__Exercise prompt__. Can you reproduce the material word for word, from its first line up to and including the line that contains "I want to click on View"?

— Start of Record excerpts —

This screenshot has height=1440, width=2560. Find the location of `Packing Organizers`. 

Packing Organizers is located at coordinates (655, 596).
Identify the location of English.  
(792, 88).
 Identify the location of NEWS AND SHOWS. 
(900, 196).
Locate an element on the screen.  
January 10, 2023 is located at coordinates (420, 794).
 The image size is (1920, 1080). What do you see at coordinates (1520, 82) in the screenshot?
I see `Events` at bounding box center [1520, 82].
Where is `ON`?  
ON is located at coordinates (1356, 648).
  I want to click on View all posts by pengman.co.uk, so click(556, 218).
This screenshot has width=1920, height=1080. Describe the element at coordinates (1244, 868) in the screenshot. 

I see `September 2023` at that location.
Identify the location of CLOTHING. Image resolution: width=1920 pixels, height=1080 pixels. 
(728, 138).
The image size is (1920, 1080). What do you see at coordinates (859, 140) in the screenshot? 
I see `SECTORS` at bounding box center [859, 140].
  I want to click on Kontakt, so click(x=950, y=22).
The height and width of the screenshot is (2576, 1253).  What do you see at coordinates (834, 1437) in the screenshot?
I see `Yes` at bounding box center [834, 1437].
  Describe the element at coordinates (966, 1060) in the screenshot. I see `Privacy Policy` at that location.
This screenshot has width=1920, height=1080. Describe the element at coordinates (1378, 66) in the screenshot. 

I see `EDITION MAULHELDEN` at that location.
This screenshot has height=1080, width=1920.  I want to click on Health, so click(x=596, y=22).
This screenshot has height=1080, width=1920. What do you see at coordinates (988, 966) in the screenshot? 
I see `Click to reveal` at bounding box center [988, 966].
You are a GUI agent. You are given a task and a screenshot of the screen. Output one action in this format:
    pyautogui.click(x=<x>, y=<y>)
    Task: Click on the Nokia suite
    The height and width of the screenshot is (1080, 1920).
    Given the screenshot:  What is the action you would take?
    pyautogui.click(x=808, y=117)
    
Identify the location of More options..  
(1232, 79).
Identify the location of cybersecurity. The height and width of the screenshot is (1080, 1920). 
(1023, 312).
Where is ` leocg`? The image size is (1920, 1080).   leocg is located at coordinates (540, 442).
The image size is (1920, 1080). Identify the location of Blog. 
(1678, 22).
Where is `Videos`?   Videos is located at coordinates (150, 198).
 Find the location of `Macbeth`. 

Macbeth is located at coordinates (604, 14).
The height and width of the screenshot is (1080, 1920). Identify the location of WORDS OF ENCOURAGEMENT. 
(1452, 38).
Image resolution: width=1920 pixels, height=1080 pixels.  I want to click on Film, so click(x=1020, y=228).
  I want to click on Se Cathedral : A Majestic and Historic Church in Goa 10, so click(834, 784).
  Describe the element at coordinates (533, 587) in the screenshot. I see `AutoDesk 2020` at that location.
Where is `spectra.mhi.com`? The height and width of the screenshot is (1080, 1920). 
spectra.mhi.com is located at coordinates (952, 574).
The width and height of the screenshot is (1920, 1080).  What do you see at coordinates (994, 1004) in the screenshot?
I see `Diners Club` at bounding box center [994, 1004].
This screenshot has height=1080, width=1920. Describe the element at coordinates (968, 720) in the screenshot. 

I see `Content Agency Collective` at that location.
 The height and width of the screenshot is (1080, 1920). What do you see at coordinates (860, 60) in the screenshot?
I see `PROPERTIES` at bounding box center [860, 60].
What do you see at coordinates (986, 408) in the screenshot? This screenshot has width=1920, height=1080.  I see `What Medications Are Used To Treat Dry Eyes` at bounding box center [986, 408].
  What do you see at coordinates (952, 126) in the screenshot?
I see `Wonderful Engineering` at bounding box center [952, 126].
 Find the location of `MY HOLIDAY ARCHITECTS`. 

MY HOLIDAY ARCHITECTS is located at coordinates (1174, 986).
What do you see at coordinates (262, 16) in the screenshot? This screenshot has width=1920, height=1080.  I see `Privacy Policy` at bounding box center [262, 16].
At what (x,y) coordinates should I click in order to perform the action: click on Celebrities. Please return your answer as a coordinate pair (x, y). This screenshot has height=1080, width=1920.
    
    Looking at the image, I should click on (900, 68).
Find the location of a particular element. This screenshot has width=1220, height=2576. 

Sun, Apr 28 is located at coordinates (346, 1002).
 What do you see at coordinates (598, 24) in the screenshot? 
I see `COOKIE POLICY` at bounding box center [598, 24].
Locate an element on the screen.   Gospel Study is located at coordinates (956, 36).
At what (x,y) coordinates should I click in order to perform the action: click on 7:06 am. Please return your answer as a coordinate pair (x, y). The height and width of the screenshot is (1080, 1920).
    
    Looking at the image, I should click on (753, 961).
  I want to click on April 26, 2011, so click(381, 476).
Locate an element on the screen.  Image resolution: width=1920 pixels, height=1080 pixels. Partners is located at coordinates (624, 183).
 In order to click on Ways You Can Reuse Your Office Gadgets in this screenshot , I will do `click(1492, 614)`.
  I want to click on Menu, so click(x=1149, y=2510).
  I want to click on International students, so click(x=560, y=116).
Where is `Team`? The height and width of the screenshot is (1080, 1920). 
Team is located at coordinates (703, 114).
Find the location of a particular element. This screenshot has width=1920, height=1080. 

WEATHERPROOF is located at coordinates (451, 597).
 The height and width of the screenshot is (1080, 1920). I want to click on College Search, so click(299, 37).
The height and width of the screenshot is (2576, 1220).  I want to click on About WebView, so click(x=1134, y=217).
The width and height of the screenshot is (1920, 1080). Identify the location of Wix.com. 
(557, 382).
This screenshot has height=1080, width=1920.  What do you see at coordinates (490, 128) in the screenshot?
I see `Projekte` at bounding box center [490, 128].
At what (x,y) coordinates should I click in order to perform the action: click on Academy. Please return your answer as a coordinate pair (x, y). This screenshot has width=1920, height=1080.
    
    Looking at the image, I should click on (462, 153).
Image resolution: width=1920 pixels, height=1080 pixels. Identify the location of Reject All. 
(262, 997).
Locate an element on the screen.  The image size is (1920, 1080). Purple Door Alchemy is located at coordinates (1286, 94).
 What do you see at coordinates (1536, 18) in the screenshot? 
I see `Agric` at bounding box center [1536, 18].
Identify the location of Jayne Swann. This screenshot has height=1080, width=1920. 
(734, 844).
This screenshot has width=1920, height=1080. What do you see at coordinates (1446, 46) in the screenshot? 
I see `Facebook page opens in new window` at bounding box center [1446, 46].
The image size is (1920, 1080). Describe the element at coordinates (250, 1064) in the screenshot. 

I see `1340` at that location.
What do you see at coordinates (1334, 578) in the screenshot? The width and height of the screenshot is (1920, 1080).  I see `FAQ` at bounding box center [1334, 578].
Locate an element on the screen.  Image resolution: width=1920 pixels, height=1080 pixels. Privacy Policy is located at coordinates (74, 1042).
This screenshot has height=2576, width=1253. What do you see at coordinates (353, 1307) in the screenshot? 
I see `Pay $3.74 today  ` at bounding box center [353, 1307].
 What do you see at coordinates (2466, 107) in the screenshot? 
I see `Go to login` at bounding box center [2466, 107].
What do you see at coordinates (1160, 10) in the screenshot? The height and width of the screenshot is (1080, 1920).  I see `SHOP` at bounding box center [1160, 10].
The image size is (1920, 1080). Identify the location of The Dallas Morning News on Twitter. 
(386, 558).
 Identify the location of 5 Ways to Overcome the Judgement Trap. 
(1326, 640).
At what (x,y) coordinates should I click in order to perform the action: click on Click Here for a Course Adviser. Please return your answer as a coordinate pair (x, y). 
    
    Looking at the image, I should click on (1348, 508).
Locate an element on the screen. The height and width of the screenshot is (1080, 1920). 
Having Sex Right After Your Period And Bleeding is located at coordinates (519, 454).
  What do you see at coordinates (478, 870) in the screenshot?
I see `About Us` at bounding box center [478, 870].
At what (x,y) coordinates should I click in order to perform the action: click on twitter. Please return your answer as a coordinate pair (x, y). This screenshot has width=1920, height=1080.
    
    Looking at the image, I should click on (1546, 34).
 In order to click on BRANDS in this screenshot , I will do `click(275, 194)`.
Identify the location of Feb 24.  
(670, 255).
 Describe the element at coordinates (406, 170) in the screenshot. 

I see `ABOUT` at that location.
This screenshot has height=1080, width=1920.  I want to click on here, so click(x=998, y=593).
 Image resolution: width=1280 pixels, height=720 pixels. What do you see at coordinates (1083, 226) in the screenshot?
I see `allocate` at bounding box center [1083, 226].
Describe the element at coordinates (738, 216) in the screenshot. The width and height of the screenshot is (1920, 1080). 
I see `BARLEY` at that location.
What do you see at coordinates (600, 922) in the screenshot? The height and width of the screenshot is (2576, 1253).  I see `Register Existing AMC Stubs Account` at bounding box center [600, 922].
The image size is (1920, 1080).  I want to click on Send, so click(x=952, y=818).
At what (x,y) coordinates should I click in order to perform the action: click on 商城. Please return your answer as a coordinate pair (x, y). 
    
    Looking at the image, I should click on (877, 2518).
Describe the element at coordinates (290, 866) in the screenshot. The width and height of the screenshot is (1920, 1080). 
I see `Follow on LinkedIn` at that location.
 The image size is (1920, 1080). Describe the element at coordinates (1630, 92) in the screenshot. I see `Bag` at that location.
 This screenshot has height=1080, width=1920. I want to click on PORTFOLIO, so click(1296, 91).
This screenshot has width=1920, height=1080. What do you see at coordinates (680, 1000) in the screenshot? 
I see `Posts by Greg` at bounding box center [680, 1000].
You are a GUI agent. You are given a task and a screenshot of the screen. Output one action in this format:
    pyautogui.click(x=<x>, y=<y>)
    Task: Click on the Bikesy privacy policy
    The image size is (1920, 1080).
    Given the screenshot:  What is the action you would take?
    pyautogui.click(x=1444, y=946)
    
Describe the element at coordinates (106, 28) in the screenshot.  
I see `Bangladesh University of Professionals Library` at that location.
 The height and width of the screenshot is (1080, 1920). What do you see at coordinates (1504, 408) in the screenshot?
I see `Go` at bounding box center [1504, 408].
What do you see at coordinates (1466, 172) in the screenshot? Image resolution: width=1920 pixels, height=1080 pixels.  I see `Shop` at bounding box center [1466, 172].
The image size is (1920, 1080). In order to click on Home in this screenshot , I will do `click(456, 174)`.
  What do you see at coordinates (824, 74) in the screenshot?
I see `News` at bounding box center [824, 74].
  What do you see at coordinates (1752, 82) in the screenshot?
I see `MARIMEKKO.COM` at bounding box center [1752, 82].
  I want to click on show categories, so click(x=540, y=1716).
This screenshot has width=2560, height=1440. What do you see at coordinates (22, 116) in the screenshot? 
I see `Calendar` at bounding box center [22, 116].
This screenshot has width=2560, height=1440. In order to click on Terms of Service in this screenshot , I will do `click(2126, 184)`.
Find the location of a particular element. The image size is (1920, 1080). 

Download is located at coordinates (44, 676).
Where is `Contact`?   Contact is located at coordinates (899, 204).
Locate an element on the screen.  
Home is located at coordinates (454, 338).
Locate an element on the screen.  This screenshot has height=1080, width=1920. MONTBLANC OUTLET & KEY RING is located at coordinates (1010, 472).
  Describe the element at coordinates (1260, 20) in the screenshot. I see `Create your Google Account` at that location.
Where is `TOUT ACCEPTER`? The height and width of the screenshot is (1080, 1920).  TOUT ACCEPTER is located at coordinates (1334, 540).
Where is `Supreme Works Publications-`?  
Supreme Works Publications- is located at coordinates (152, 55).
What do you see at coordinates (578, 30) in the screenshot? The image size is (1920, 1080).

— End of Record excerpts —

__Answer below__.
This screenshot has height=1440, width=2560. Find the location of `Packing Organizers`. 

Packing Organizers is located at coordinates (655, 596).
Identify the location of English.  
(792, 88).
 Identify the location of NEWS AND SHOWS. 
(900, 196).
Locate an element on the screen.  
January 10, 2023 is located at coordinates (420, 794).
 The image size is (1920, 1080). What do you see at coordinates (1520, 82) in the screenshot?
I see `Events` at bounding box center [1520, 82].
Where is `ON`?  
ON is located at coordinates (1356, 648).
  I want to click on View all posts by pengman.co.uk, so click(556, 218).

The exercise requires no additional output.